Two hiking trails, both leading to a windswept bluff overlooking the ocean in Aquinnah, cannot be connected to create a single loop trail, the state’s highest court ruled this week. In a unanimous decision, the Supreme Judicial Court refused to tinker with the law regarding easements to allow the Martha’s Vineyard Land Bank to link two adjacent parcels that are part of the 49-acre Aquinnah Headlands Preserve.
The ruling is a victory for the Taylor family, owners of the Outermost Inn, who went to court to block the land bank from using an easement that passes next to the inn, in order to provide access to an additional piece of property.
Hugh C. Taylor, a trustee of Taylor Realty Trust which owns the inn, said in a telephone interview on Wednesday that the decision provides clarity about the easements and about his obligations to the land bank for access to the trail.

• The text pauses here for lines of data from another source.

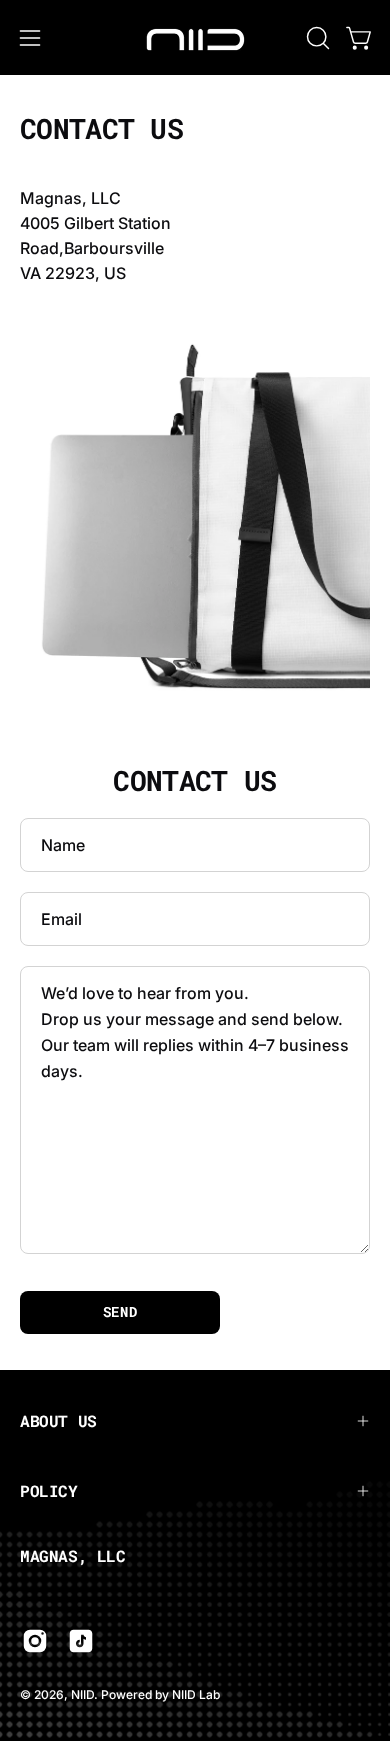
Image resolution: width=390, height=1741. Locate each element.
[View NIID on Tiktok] (81, 1641)
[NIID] (195, 37)
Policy (49, 1490)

“I don’t mind being a good neighbor to anybody, but it was incumbent on me to find out what our legal obligations are, and the only way was to go to court,” he said.
The land bank, one of the Island’s largest landowners, currently has a 40-foot-wide easement that crosses Taylor land to reach three land bank properties. The parcels are in the North Head section of the Aquinnah Headlands Preserve, the site of an old Coast Guard station, that opened to the public in 2011. The trail rolls out to the cliffs northwest of the Aquinnah lighthouse, with breathtaking views of Vineyard Sound and the Elizabeth Islands beyond.

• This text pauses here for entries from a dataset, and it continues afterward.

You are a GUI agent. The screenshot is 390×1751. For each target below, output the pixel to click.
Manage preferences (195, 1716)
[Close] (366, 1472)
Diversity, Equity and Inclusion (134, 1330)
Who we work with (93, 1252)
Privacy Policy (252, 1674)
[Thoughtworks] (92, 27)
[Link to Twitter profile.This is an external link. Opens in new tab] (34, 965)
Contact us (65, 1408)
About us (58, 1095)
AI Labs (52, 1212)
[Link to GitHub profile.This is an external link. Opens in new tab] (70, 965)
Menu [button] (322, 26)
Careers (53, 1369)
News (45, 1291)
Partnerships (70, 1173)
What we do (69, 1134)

The Outermost group sued to prevent the land bank from extending the trail into a fourth parcel, called Diem lot 5, claiming the easement across the Outermost lot was not intended to serve that property. The land bank has another trail that ultimately leads to the Diem parcel and uses a 20-foot easement across a different piece of Outermost land, and had hoped eventually to link the two. The second trail has not undergone a complete planning and permitting process and is not yet open to the public.
In its decision, the court declined to change a “bright line” rule that has existed for six decades barring easements from being extended to properties for which they were not originally intended.
In oral arguments before the court in March, the land bank’s lawyers had argued for a more flexible rule that would allow exceptions when the outcome would have little adverse impact.
Attorney Dianne C. Tillotson, arguing for the land bank, said there would be no real impact to the Taylor family by connecting the two trails.
“We’re not talking about a parking lot being placed on the Diem lot,” she said. “We’re not talking about a two-family home in the place of a single-family residence. We’re talking about the same use by the same users . . . by the same means of transport.”
But the court said the current law gives landowners a degree of predictability.
“We conclude that the benefits of preserving the longstanding, bright-line rule set forth in [a 1965 ruling by the court] outweigh any costs associated with its rigidity…” wrote Justice Barbara A. Lenk.
The court’s ruling used the example of a company that purchases a small parcel of land served by an easement, and then uses that easement to link to multiple adjoining parcels to develop large commercial developments.
James Lengyel, executive director of the land bank, downplayed the decision, saying an earlier court decision had affirmed the more significant right of public access to the parcels using easements across Outermost land.
The North Head portion of the Aquinnah preserve contains several parcels purchased by the land bank in the early to mid-1990s. No signs or markers along Lighthouse Road direct hikers to the trails; they are situated at the trailhead itself, which is not visible from the road. Parking and a map are available to the southwest, on the other side of the Aquinnah circle by the South Head trailhead. The available North Head trails are closed in the high season, from mid-June to mid-September.